Alguien se acuerda de la Joaquina, uno pone cara larga, a otro le igual, el de la isla se entusiasma y quiere vivir otra experiencia nueva, al final, vámonos. Calle larga, izquierda, derecha. Casa guapa, gente, calor, japoneses, alemanes. Un grupo de sevillanas con más voluntad que acierto, gente que baila, hasta la Joaquina, con el sudor pintándoles los sobacos. Llega un grupo de amigos. “¡Esa Joaquina!”. Ella lo deja todo y les atiende. Estamos esperando la frase mágica… ¿No te lo dije? Pasa un rato antes de que la pronuncie. Al final cae. ¡Vamos, señores, vamos… vamos a tomar copitas, señores, que está la cosa mú mala! Venga, niño, tú, ¿Qué era? ¿Un güiskecito?
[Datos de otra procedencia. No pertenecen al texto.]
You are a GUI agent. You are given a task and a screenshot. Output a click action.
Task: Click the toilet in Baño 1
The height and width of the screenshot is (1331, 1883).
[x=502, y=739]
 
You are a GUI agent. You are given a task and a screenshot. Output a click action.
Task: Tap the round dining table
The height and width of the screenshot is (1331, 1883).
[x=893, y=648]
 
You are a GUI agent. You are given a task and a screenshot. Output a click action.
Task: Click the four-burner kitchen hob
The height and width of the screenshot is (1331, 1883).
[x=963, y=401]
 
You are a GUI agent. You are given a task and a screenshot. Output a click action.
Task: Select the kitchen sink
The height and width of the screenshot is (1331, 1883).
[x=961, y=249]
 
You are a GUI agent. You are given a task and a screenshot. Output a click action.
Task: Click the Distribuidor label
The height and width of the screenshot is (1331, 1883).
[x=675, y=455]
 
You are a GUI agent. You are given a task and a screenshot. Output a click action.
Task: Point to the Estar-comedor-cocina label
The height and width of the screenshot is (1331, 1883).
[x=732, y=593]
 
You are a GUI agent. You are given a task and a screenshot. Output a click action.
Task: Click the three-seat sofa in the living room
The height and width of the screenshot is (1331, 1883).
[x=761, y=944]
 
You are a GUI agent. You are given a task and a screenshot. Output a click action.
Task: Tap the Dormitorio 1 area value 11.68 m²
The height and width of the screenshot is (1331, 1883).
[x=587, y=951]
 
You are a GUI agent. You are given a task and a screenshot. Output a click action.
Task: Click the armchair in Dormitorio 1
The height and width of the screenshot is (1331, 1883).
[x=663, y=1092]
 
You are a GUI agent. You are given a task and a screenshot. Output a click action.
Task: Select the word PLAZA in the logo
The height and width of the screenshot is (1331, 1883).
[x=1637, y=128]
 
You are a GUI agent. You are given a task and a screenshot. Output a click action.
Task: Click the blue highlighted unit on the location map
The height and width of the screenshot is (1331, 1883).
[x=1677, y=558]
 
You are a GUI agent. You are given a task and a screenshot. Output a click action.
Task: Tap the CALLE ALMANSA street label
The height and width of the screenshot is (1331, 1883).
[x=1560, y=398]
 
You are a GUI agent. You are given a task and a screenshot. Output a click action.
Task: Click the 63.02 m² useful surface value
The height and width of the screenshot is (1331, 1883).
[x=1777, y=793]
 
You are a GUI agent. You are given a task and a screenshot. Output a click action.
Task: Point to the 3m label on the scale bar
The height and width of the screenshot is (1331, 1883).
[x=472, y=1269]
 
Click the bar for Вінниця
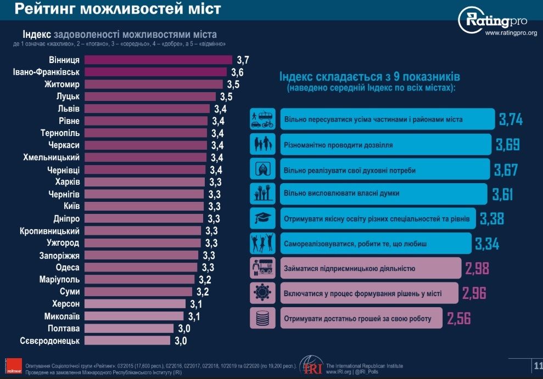[x=159, y=60]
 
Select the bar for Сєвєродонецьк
[x=127, y=341]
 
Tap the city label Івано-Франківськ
[x=47, y=72]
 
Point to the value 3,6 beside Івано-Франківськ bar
[x=237, y=72]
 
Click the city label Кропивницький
[x=50, y=231]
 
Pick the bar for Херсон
[x=135, y=304]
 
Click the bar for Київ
[x=145, y=206]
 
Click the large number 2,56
[x=458, y=318]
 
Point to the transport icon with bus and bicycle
[x=261, y=118]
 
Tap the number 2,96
[x=473, y=293]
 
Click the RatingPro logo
[x=492, y=20]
Cruzamos una mirada de complicidad. Tres copas, catorce euros. Calor, agobio, los ventiladores no dan abasto. Estoy esperando algo. Yo ya había vivido antes esta situación. Pero ¿qué me falta? ¿Qué va a pasar ahora?
Vamos, vamos, vamos… ¿Dónde he escuchado esto antes? He estado aquí muchas veces, pero no es de aquí, es otro soniquete, otra cantinela…. Vamos, vamos, vamos…
¡Claro! Ya se encendió la luz, ahora recuerdo. Una escena de La “Roma de Fellini”, las putas, los clientes agolpados, la madama animándolos a entrar, ellas enseñan los pechos, ellos cantan sevillanas, al cielo por una escalera, al cielo por una manzanilla. Mecanismos, enredaderas, luces y sombras, las mismas escenas, el mismo drama, la misma ópera bufa. Soñamos, pero en realidad lo hemos vivido.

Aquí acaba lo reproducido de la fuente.